Я пошевелил зудящими пальцами.

— Ясно. Но душа-то моя восстановится, правда?

— Само собой, — заверил меня Боб. — Через несколько дней… неделю, максимум две. Все зарастет. Ступай и развлекайся, получай удовольствие, делай что-нибудь такое, что полезно для души — и все восстановится еще быстрее.

Я хмыкнул.

— Выходит, ты говоришь, этот Огонь Души не открывает у меня никаких новых способностей? Он просто делает меня более тем, кто я уже есть.

— Гораздо более, — жизнерадостно кивнул Боб со своей полки. — Именно так делают все свои штуки ангелы. Хотя надо признать, ресурсы у их душ побольше, чем у тебя.

— Я думал, у ангелов нет душ, — заметил я.

— Я же сказал, люди почему-то слишком возбуждаются при использовании этого слова, — ответил Боб. — У ангелов, скажем так, кроме души вообще ничего больше нет.

— Ого. А что случится, если, гм… ну, ты понимаешь. Если они используют слишком много ее?
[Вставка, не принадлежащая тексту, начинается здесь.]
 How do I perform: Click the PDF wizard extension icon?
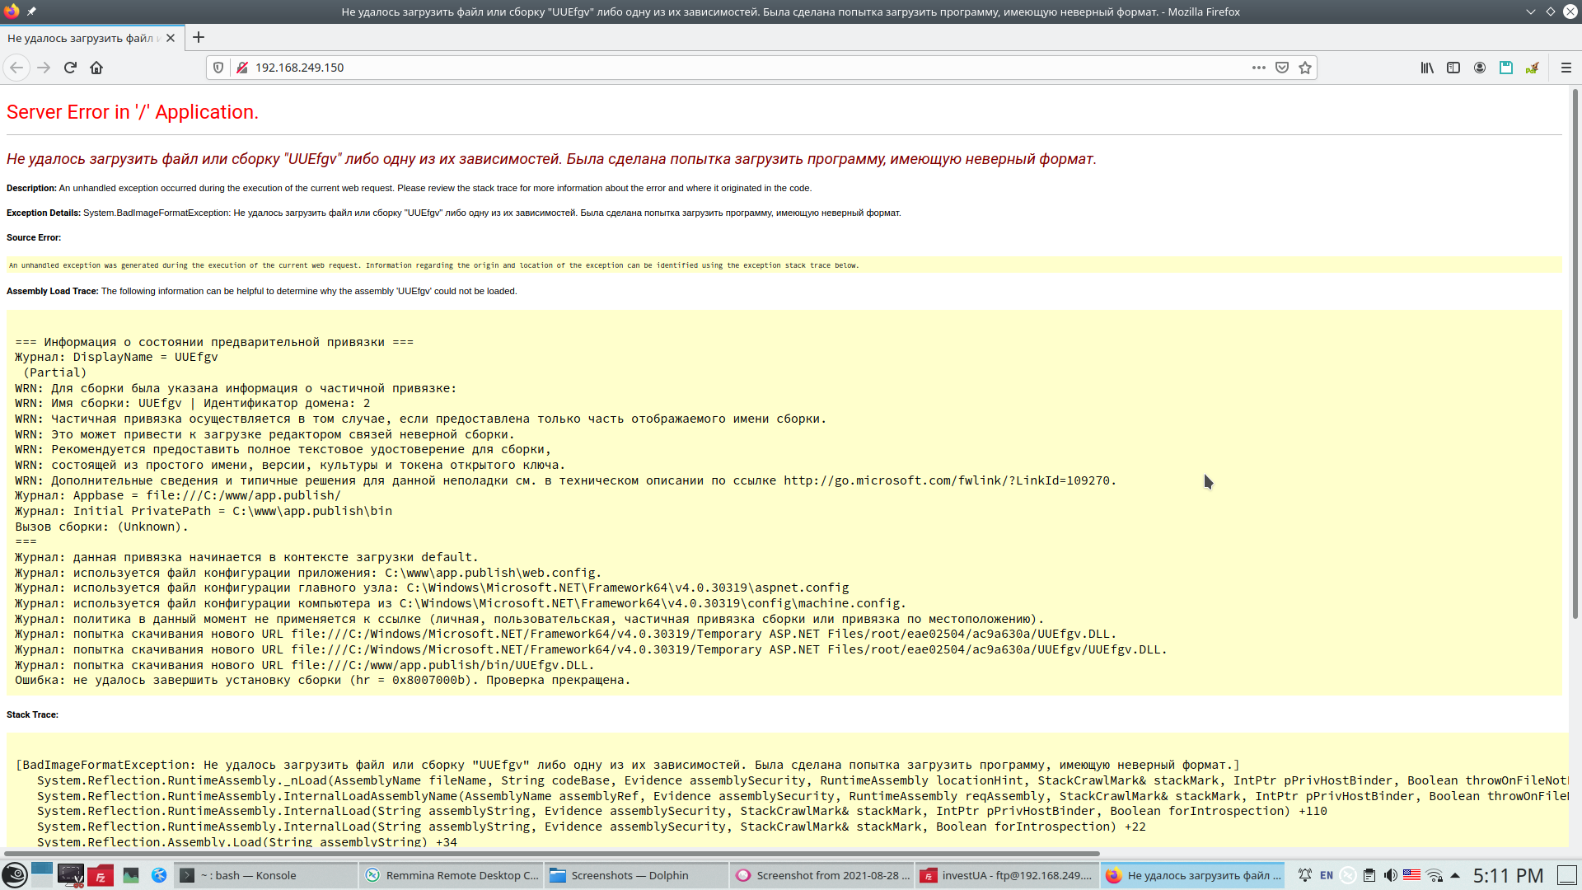pyautogui.click(x=1533, y=68)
— Сколько будет пять минус пять, Гарри?

— Ноль.

— Верно. Подумай над этим немного. Уверен, ты придешь к правильному выводу.

— Это плохо?

— Видишь? Ты не безнадежен, — заявил Боб. — И кстати, ба! У тебя же новый магический меч на хранении? Мерлин сдох бы от зависти: ему-то только за одним пришлось следить! И работать на деле вместе с Уриилом! Ты растешь как профессионал, Гарри!

— Я мало чего слышал про Уриила, — признался я. — То есть, я знаю, конечно, что он архангел, но…

— Он… он из ветхозаветных, — сообщил Боб. — Помнишь парня, который перебил перворожденных детей Египта? Это он. Насчет остального… ну, все больше подозрения, догадки. И он не из тех, кто любит похваляться. Он не мастер много говорить, понимаешь?

— Райский призрак, — сказал я. — И Мэб в восторге от его стиля.

— И он оказал тебе услугу! — радостно добавил Боб. — Это наверняка к лучшему!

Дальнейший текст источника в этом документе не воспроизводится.